- [Job 1]: In the multiprocessor simulation passage, turn the paragraph beginning "Figure 11 presents the pseudo-code" into a bulleted list that keeps its main facts.
- [Job 2]: Continue the multiprocessor simulation passage past its final sentence with a paragraph in the same technical style.

>> start Passage given

Fig. 12. Distributed task queue-based computation.

Figure 11 presents the pseudo-code of the centralized task queue example kernel we study. The kernel uses a global counter to represent the task queue. Processors dequeue (fetch\_and\_increment the counter) when they need work; there is no need for enqueueing work descriptors, since each value of the counter describes the piece of work to be performed. In order to avoid an excessive number of accesses to the global counter, several tasks are associated with each work descriptor. All tasks are executed TOT\_ROUNDS times.

Figure 12 presents the pseudo-code of the distributed task queue example kernel we study. The kernel uses per processor counters containing all the work to be performed in each round. Each processor initially dequeues work from its local counter and, when all its local tasks have been exhausted, searches for work in other counters. A processor only takes work away from a remote processor if it detects that the remote processor is far behind in its computation. In order to avoid an excessive number of accesses to remote counters, an idle processor will only search for work on 1/4 of the remote processors. Again, all tasks are executed TOT\_ROUNDS times.

#### 3. METHODOLOGY

We are interested in assessing and categorizing the communication behavior of our construct implementations under different multiprocessor coherence protocols and, therefore, we use simulation for our studies.

## 3.1. Multiprocessor Simulation

We use a detailed execution-driven simulator (based on the MINT front-end<sup>(15)</sup>) of a 32-node, DASH-like,<sup>(8)</sup> mesh-connected multiprocessor. Each node of the simulated machine contains a single processor, a 4-entry write buffer, a 64-KB direct-mapped data cache with 64-byte cache blocks, local memory, a full-map directory, and a network interface. Shared data are interleaved across the memories at the block level. All instructions and read hits are assumed to take 1 cycle. Read misses stall the processor until the read request is satisfied. Writes go into the write buffer and take 1 cycle, unless the write buffer is full, in which case the processor stalls until an entry becomes free. Reads are allowed to bypass writes that are queued in the write buffers. A memory module can provide the first word 20 processor cycles after the request is issued. Other words are delivered at a rate of 1 word per processor cycle. Memory contention is fully modeled. The interconnection network is a bi-directional wormhole-routed mesh, with dimension-ordered routing. The network clock speed is the same as the processor clock speed. Switch nodes introduce a 2-cvcle delay to the header of each message. The network datapath is 16-bit wide. Network contention is only modeled at the source and destination of messages.

>> end Passage given
>> start Entries

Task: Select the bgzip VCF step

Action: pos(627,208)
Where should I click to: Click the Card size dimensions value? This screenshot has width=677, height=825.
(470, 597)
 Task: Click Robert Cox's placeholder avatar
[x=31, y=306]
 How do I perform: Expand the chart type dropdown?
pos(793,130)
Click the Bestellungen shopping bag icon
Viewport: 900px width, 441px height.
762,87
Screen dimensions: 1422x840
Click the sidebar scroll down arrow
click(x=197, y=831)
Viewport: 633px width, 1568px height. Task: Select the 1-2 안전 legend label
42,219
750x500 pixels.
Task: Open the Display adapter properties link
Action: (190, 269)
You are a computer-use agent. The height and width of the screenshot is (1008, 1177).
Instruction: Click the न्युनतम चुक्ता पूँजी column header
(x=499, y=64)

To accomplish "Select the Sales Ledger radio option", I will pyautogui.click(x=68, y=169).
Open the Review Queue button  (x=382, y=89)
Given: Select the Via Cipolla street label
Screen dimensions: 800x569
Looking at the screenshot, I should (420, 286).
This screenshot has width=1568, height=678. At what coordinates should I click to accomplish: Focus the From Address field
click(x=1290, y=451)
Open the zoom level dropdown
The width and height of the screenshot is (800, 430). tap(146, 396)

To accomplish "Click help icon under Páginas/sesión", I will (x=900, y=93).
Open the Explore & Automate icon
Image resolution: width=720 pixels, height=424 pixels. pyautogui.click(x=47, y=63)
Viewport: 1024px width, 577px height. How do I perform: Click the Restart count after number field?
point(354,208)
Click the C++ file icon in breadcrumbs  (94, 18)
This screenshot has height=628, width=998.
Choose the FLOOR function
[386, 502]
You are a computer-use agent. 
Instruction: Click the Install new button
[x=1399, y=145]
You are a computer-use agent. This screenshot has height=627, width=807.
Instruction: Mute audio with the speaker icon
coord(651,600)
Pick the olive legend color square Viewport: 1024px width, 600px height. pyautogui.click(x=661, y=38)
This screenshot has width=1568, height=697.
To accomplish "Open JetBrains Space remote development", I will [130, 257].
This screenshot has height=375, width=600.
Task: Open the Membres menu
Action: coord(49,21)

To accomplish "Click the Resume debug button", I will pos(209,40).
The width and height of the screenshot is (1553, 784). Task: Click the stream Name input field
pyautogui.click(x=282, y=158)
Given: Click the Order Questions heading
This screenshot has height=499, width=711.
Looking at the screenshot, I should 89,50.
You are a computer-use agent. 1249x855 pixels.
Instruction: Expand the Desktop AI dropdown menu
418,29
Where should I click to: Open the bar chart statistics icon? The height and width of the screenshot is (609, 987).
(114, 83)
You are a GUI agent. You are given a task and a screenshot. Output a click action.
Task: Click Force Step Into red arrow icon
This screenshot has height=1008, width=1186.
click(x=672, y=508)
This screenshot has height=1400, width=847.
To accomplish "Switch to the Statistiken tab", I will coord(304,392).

>> end Entries

- [Final result 1]:
- Figure 11 gives the pseudo-code of the centralized task queue kernel.
- A single global counter represents the task queue.
- Processors dequeue work by doing a fetch_and_increment on the counter when they need it.
- No work descriptors are enqueued, because each counter value identifies the piece of work to perform.
- Several tasks are associated with each work descriptor to limit accesses to the global counter.
- All tasks are executed TOT_ROUNDS times.

- [Final result 2]:
Our WI protocol keeps caches coherent using the DASH protocol with release consistency.<sup>(16)</sup> In our update-based implementations, a processor writes through its cache to the home node. The home node sends updates to the other processors sharing the cache block, and a message to the writing processor containing the number of acknowledgments to expect. Sharing processors update their caches and send an acknowledgment to the writing processor. The writing processor only stalls waiting for acks at a lock release point.

Our PU implementation includes two optimizations. First, when the home node receives an update for a block that is only cached by the updating processor, the ack of the update instructs the processor to retain future updates since the data is effectively private. Second, when a parallel process is created by *fork*, we flush the cache of the parent's processor, which eliminates useless updates of data written by the child but not subsequently needed by the parent.

In our CU implementation, each node makes a local decision to invalidate or update a cache block when it sees an update transaction. We associate a counter with each cache block and invalidate the block when the counter reaches a threshold. At that point, the node sends a message to the block's home node asking it not to send any more updates to the node. References to a cache block reset the counter to zero. We use counters with a threshold of 4 updates.

Our simulator implements three atomic instructions: fetch\_and\_add, fetch\_and\_store, and compare\_and\_swap. The coherence protocol used for the atomically-accessed data is always the same as the protocol used for all the rest of the shared data. The computational power of the atomic instructions is placed in the cache controllers when the coherence protocol is WI and in the memory when using an update-based protocol. So, for instance, the fetch\_and\_add instruction under the WI protocol obtains an exclusive copy of the referenced block and performs the addition locally. Fetch\_and\_ add under an update-based protocol sends an addition message to the home memory, which actually performs the addition and sends update messages with the new value to all processors sharing the block. The atomic instructions we implement force all previous locally-issued read and write operations to have globally performed before taking action.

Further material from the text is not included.